[[ Entries supplied open ]]

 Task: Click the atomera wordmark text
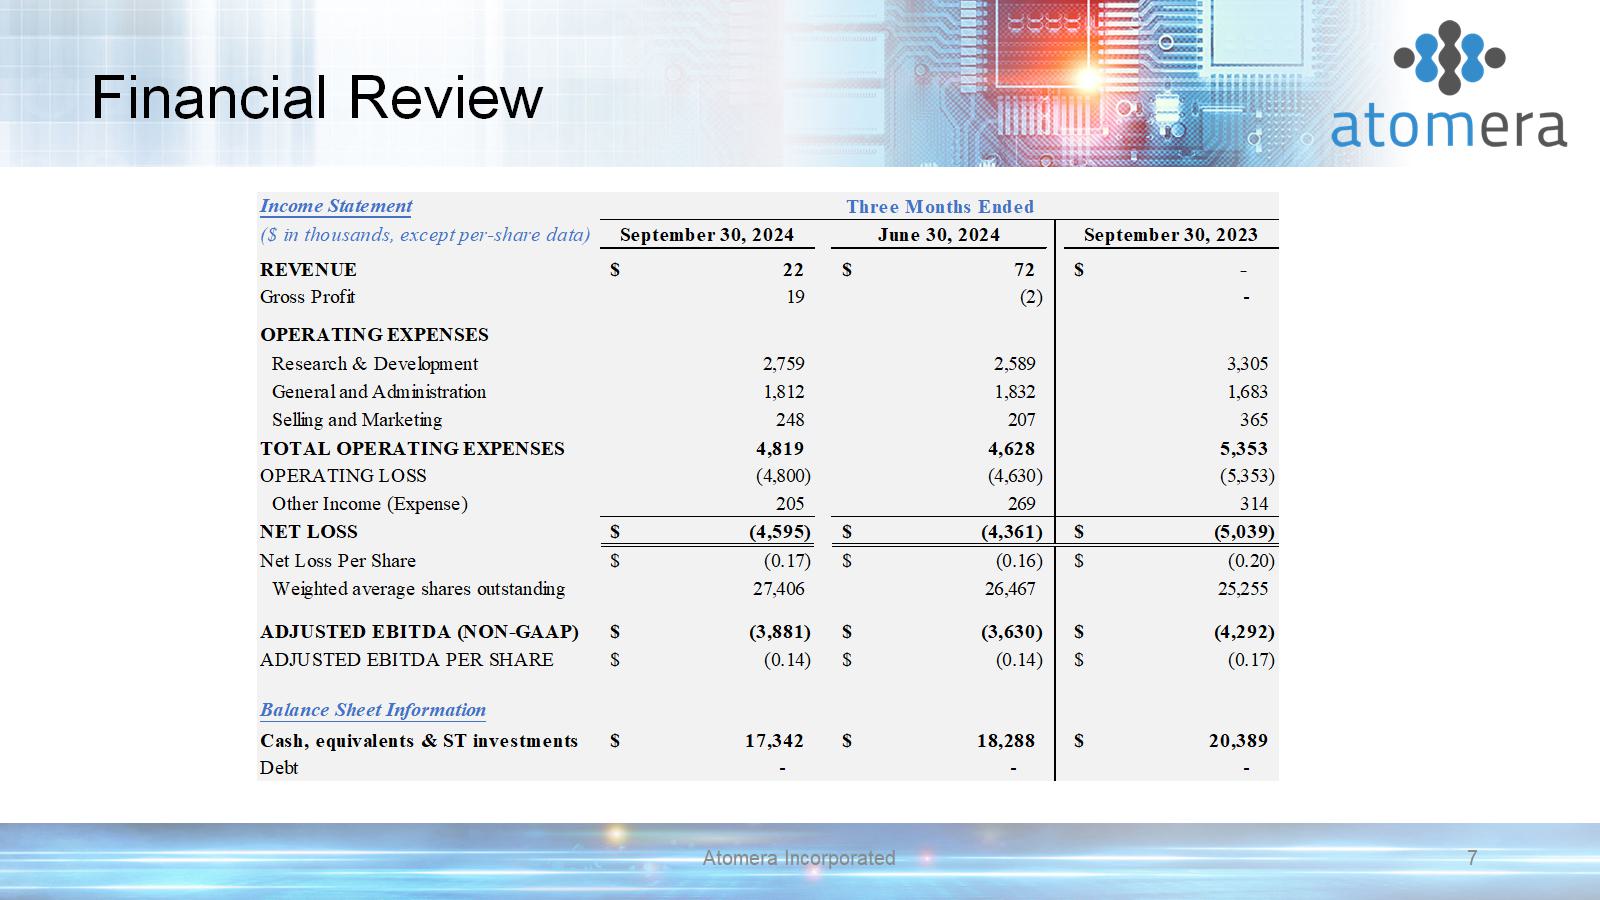click(x=1448, y=128)
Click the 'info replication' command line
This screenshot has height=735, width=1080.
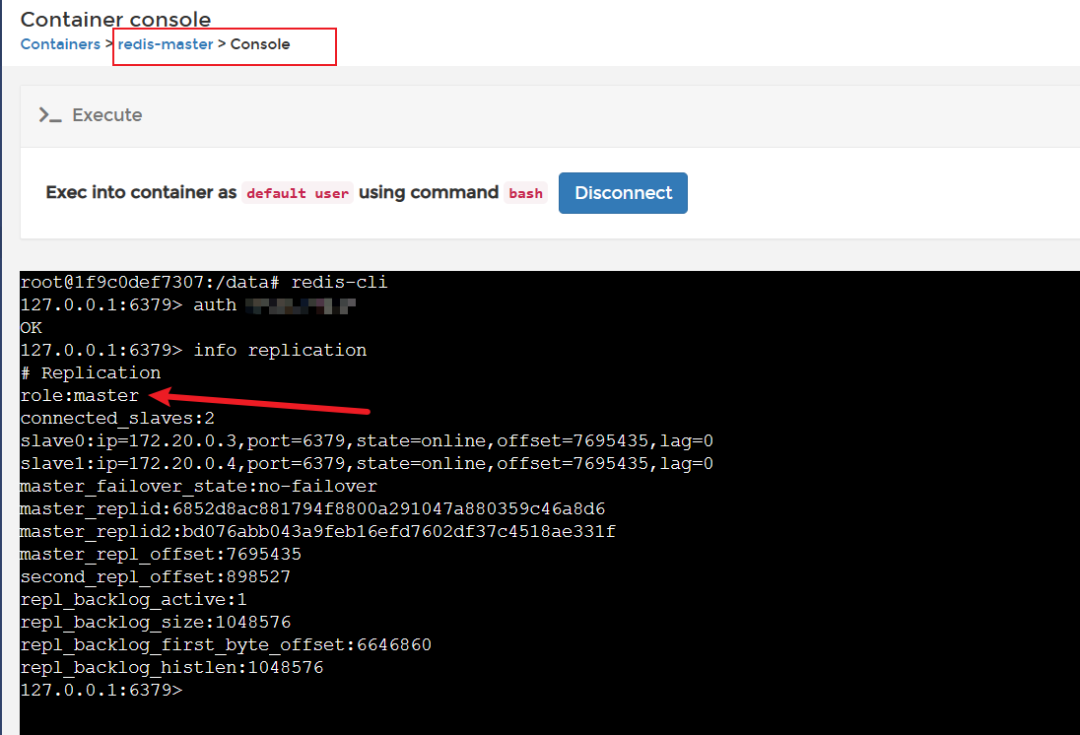tap(194, 350)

[[ Entries supplied closed ]]

*Task directions:* What is needed is every entry written out word for word, with no pictures.

*Response for this exercise:*
 Task: Click the atomera wordmark text
click(x=1448, y=128)
Click the 'info replication' command line
This screenshot has height=735, width=1080.
tap(194, 350)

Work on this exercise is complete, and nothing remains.